Chemiefirmen verschleiern ihre Herkunft

2017-02-12 13:54
von Dr. Hermann Fischer
Chemiefirmen meiden ihre Tradition

Das Beispiel der neu benannten Bayer-Tochter „Covestro AG“ (bis 31. August 2015: Bayer MaterialScience AG) steht nur als derzeit letztes Glied in einer langen Kette von Umbenennungen in der chemischen Industrie.

Gaben die über Jahrzehnte – teils mehr als ein Jahrhundert lang – gepflegten Unternehmens-Namen klare Hinweise auf das Arbeitsgebiet Chemie (Farbwerke Hoechst, Farbwerke Bayer, Badische Anilin- und Soda Fabrik, Dow Chemicals usw.), so sind in den letzten Jahrzehnten die alten Namen entweder völlig abgeschafft worden oder sie wurden von einer Konnotation mit der Chemie befreit.

Den radikalsten Schritt vollzog die 1863 gegründete Hoechst AG (einst der größte Hersteller chemischer Arzneimittel weltweit): sie schaffte ihren traditionsreichen Namen gleich ganz ab und firmiert seit der Fusion mit dem Wettbewerber mit Rhône-Poulenc völlig neu als „Aventis“ und spaltete verbliebene Chemie-Aktivitäten in eine „Celanese AG“ ab.

Bayer schuf durch Abspaltung gleich mehrere Töchter mit „unverdächtigen“ neuen Namen: neben der Covestro die Lanxess AG – die immerhin in ihrem Logo noch den Nebentitel „Energizing Chemistry“ trägt und so ihr Arbeitsgebiet wenigstens nicht völlig verschleiert.

Ruft man die Website der ebenfalls traditionsreichen Dow Chemicals die Startseite „About Dow“ auf, wird man auch nicht mehr mit dem Begriff „Chemie“ erschreckt. Stattdessen erscheint der nette Slogan „Dow combines the power of science and technology to passionately innovate what is essential to Human Progress” hinter diesen so schönen wie wie nichts oder wenig sagendsen Schlagworten kann sich wohl jede und jeder versammeln – von „Chemie“ ist keine Rede mehr.

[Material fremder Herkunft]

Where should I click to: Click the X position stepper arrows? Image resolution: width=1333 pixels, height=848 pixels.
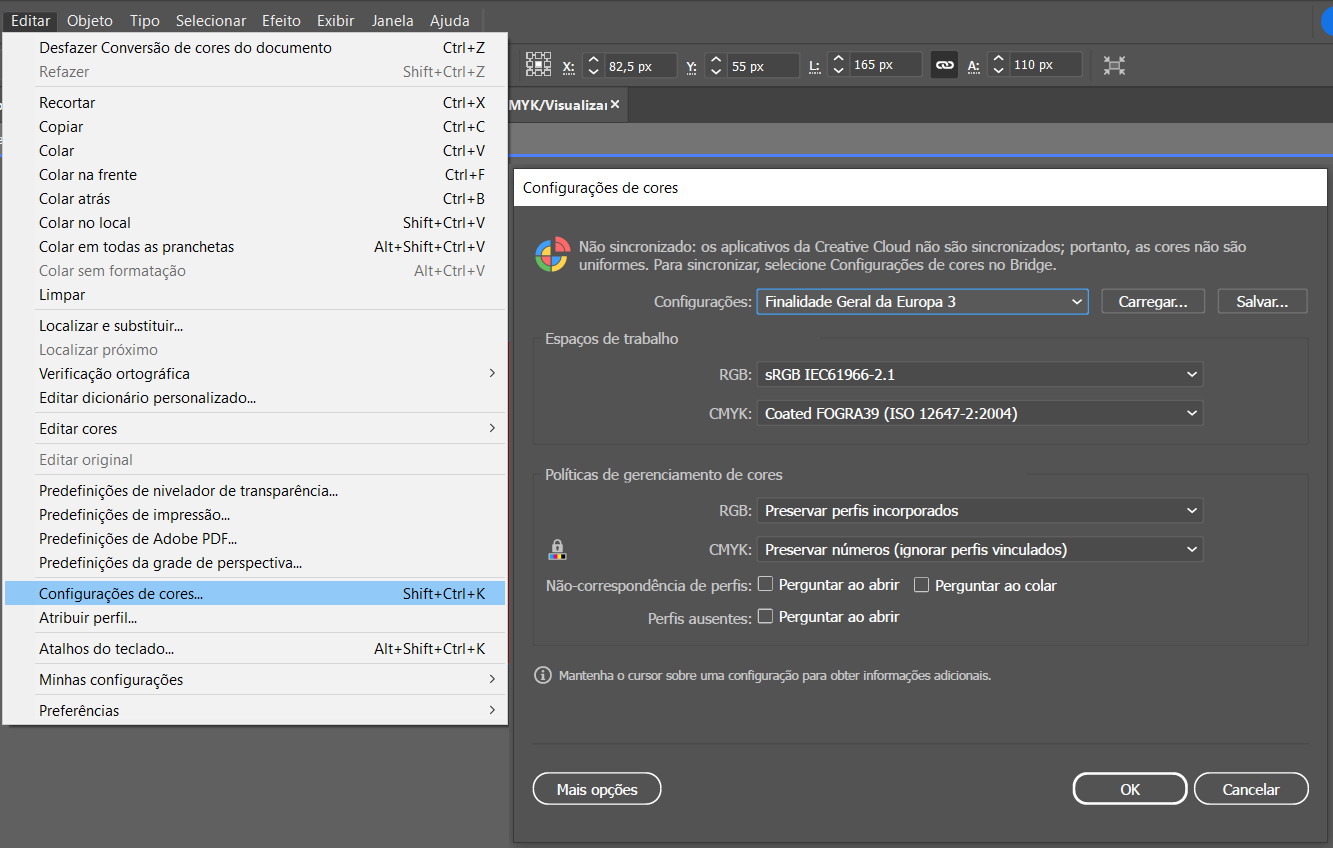[593, 65]
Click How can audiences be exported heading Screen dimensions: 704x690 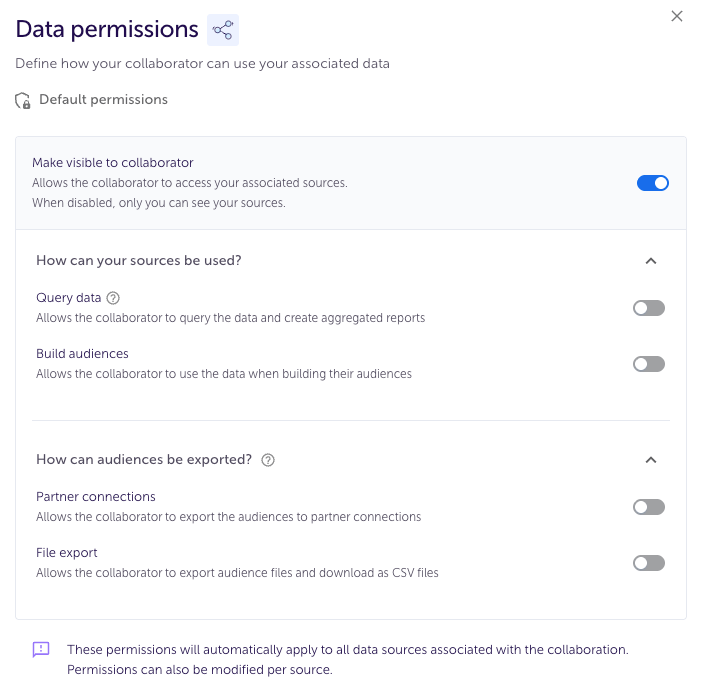[144, 460]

Die neuen Namen und Begriffe sind ohne jede Tradition – es sind einfach Kunstwörter, deren Auffindung durch auf „Re-Branding“ spezialisierte Dienstleister und deren weltweiter Markenschutz sicher sehr viel Geld gekostet hat. Jede Assoziation an frühere Standorte, Inhaber, Portfolien – und damit auch an frühere Umwelt- und Gesundheitsskandale – werden durch die neuen, schicken, lifestylischen Namen peinlichst vermieden.

Die neuen Namen deuten an: man will zu neuen Ufern, will sich neu erfinden, will mit Traditionen radikal brechen. So weit so gut – jedes Unternehmen der Welt hat ein Recht darauf, sich gelegentlich neu zu erfinden. Ob allerdings auch ein konzeptioneller Bruch mit der teilweise unseligen Vergangenheit (Stichwort: die Vergangenheit etlicher der genannten Firmen im IG Farben-Konzern und dessen Kollaboration mit den Konzentrationslagern der Nazis) mit der schönen neuen Namenswelt verbunden ist, muss bezweifelt werden

Die PR-Zentralen der Unternehmen bestimmen zwar die neuen Namen und Begriffe, aber die eingesetzten chemischen Rohstoffe und Verfahrensweisen bleibt davon zunächst völlig unberührt. Von „Chemiewende“, auch unter neuen Namen, kaum eine Spur.